## SOURCE DOCUMENT:
---------------
- Directed by: Tinnu Anand
- Written by: Inder Raj Anand
- Produced by: Naresh Malhotra Bittu Anand
- Starring: Shashi Kapoor; Rishi Kapoor; Neetu Singh; Ranjeet;
- Music by: Rajesh Roshan
- Release date: 10 August 1979;
- Country: India
- Language: Hindi

= Duniya Meri Jeb Mein =

Duniya Meri Jeb Mein is a 1979 Indian Hindi-language action film directed by Tinnu Anand, starring Shashi Kapoor, Rishi Kapoor, and Neetu Singh in pivotal roles with music composed by Rajesh Roshan.

==Plot==
Vishal Khanna, a student in a prestigious college, believes he lives a wealthy lifestyle along with his brother, Karan Khanna, a businessman. Vishal meets and falls in love with Neeta, the only daughter of wealthy widower, Gulabchand. Gulabchand meets with Karan and both finalize Vishal and Neeta's marriage. Then things spiral out of control when Gulabchand is killed while Karan is run over by a lorry and ends up losing both his legs. Vishal undertakes to look after the now crippled Karan, but has more surprises to face when Police Inspector Yadav informs him that Karan was never a businessman, but a trapeze artiste in Amar Circus and is also a suspect of a daring robbery and the murder of Gulabchand.
---------------
## STORED RECORDS:
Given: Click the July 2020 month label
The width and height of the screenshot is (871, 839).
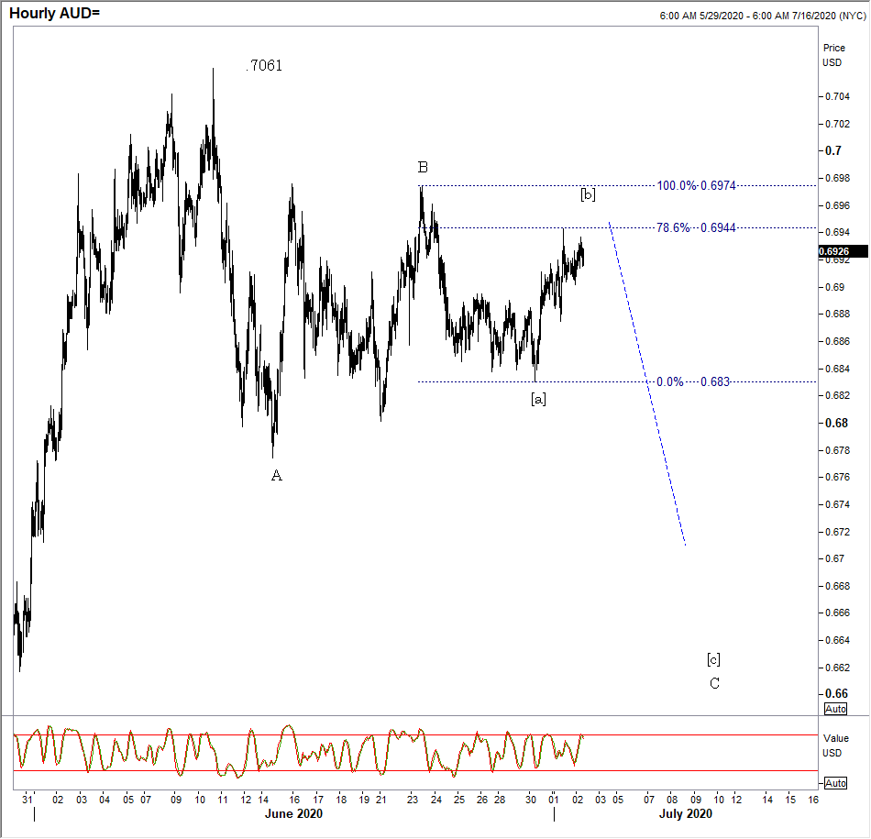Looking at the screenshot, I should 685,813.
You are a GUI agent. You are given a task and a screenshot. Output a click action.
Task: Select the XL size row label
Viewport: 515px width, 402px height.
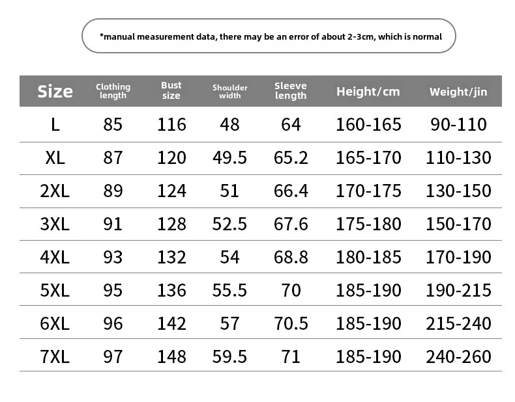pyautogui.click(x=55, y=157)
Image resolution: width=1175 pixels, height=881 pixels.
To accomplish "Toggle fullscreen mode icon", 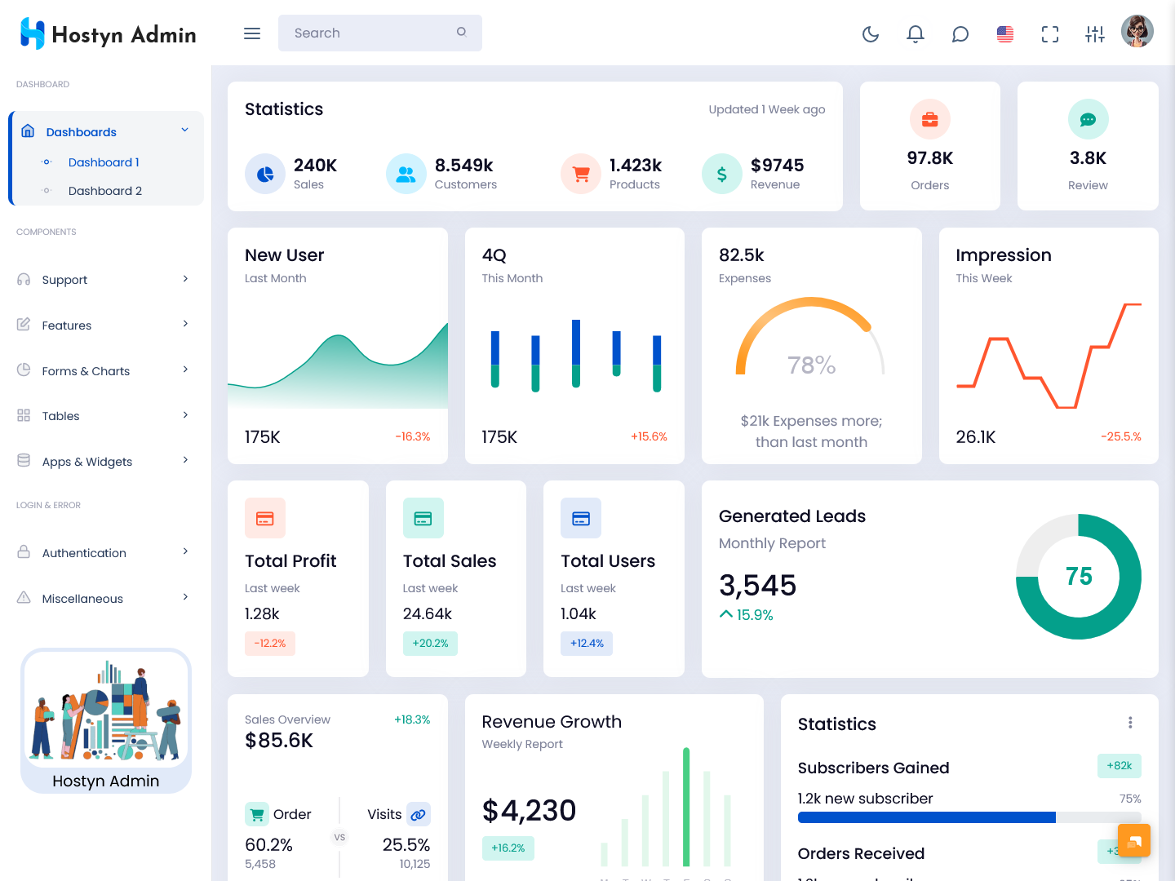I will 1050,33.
---------------
## REQUIRED TASKS:
a – In the film article, take the passage starting at "Duniya Meri Jeb Mein is" and ending at "by Rajesh Roshan." and change "action" to "drama".
b – According to the film article, which circus did Karan Khanna actually work in?

## RESULTS:
a –
Duniya Meri Jeb Mein is a 1979 Indian Hindi-language drama film directed by Tinnu Anand, starring Shashi Kapoor, Rishi Kapoor, and Neetu Singh in pivotal roles with music composed by Rajesh Roshan.

b – Amar Circus